Task brief
Reproduce the entries below verbatim, starting at the line that contains "Where should I click to: Click the less-than" and ending after the line that contains "Looking at the screenshot, I should (271, 749).".

======== Records provided ========

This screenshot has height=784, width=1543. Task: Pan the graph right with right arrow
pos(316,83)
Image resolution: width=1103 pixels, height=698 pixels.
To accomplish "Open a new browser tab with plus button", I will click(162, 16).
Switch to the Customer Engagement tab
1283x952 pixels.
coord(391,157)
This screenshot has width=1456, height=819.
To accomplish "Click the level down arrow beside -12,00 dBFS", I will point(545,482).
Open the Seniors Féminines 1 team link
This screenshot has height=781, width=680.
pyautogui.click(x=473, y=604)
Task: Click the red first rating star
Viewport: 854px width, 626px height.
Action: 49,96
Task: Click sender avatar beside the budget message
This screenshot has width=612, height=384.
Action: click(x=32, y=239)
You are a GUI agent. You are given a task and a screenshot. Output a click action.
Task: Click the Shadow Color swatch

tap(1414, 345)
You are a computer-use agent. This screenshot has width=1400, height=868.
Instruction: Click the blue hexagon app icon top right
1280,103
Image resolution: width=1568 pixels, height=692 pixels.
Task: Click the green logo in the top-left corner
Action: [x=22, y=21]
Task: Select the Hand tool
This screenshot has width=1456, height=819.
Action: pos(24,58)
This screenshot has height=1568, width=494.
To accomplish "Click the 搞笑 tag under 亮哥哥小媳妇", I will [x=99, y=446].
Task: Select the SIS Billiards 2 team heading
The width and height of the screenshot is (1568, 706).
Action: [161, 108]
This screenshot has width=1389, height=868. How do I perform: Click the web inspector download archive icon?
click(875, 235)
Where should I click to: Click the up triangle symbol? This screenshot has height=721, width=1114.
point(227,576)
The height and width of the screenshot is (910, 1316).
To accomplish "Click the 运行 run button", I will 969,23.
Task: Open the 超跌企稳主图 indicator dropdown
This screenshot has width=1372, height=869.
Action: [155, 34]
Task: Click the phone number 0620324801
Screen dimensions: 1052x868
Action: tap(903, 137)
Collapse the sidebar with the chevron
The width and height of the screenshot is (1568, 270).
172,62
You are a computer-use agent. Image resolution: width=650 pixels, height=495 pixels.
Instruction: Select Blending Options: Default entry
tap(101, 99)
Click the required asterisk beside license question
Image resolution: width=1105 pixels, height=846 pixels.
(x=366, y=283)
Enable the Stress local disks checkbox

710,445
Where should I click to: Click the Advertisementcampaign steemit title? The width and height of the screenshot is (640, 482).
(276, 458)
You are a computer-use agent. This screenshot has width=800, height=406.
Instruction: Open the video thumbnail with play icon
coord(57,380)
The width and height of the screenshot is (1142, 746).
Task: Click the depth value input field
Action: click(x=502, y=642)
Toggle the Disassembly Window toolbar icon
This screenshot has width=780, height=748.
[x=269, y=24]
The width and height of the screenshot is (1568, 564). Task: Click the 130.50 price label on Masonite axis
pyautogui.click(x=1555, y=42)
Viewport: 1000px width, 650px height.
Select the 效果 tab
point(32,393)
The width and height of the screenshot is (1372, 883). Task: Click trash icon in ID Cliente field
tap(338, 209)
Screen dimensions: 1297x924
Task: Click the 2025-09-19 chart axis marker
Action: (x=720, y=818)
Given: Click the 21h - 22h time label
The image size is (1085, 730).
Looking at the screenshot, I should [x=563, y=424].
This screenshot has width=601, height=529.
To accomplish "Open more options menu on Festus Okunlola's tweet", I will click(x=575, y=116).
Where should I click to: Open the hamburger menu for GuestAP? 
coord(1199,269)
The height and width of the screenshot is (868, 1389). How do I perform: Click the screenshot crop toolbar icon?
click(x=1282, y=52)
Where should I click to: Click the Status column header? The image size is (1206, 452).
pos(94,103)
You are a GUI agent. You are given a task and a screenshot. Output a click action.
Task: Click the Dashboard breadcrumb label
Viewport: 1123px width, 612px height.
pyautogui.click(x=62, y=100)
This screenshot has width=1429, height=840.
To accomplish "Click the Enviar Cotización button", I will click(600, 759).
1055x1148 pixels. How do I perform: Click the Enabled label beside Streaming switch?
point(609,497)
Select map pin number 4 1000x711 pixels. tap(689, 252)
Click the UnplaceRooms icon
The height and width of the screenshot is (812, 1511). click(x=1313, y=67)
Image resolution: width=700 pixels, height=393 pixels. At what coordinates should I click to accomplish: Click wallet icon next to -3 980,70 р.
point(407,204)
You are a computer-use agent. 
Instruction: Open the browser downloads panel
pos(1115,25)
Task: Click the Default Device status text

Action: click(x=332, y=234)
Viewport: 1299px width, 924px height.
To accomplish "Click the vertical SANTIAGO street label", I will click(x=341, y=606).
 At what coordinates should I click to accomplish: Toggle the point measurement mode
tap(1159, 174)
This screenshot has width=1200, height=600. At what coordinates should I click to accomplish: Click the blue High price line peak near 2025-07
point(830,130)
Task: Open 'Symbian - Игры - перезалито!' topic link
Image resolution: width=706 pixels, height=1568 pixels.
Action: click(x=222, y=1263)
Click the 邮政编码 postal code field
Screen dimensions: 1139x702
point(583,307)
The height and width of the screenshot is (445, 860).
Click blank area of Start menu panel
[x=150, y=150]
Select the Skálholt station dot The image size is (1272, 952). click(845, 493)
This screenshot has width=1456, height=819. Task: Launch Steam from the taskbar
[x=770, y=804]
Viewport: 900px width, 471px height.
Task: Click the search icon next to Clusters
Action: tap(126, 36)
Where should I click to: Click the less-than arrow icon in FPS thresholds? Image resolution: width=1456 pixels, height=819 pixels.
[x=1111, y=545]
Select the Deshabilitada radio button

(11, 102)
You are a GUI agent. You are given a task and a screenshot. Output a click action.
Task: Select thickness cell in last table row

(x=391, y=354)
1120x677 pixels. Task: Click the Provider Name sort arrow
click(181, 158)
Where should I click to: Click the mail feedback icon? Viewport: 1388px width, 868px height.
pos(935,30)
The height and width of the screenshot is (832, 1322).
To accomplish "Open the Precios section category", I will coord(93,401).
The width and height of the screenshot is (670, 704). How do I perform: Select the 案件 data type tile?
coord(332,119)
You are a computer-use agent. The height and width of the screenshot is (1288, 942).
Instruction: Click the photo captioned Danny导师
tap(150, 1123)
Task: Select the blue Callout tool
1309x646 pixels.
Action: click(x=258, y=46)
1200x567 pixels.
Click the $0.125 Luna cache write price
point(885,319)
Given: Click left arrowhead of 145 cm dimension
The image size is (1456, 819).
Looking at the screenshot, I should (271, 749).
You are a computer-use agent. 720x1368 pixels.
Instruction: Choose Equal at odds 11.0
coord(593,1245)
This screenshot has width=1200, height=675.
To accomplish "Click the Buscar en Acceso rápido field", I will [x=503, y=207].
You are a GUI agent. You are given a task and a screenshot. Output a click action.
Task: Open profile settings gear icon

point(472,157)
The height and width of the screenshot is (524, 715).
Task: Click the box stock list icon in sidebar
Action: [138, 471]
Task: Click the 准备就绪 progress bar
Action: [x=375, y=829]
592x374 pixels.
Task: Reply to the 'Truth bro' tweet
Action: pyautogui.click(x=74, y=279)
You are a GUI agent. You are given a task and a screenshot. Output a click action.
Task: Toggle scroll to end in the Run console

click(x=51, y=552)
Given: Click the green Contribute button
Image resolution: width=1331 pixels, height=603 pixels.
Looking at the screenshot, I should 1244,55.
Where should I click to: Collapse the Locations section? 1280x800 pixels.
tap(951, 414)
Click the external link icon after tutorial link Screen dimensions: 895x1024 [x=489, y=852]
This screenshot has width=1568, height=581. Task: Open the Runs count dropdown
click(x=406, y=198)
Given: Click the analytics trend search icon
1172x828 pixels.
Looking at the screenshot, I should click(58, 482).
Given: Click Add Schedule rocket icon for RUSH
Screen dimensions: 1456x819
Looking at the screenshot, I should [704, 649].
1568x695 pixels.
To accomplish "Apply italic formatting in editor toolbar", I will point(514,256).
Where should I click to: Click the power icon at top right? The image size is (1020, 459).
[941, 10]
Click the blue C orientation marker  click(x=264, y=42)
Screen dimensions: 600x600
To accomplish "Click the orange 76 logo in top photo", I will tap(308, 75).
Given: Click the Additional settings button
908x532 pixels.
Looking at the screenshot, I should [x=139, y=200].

========

Response
Where should I click to: Click the less-than arrow icon in FPS thresholds? Image resolution: width=1456 pixels, height=819 pixels.
[x=1111, y=545]
Select the Deshabilitada radio button

(11, 102)
You are a GUI agent. You are given a task and a screenshot. Output a click action.
Task: Select thickness cell in last table row

(x=391, y=354)
1120x677 pixels. Task: Click the Provider Name sort arrow
click(181, 158)
Where should I click to: Click the mail feedback icon? Viewport: 1388px width, 868px height.
pos(935,30)
The height and width of the screenshot is (832, 1322).
To accomplish "Open the Precios section category", I will coord(93,401).
The width and height of the screenshot is (670, 704). How do I perform: Select the 案件 data type tile?
coord(332,119)
You are a computer-use agent. The height and width of the screenshot is (1288, 942).
Instruction: Click the photo captioned Danny导师
tap(150, 1123)
Task: Select the blue Callout tool
1309x646 pixels.
Action: click(x=258, y=46)
1200x567 pixels.
Click the $0.125 Luna cache write price
point(885,319)
Given: Click left arrowhead of 145 cm dimension
The image size is (1456, 819).
Looking at the screenshot, I should (271, 749).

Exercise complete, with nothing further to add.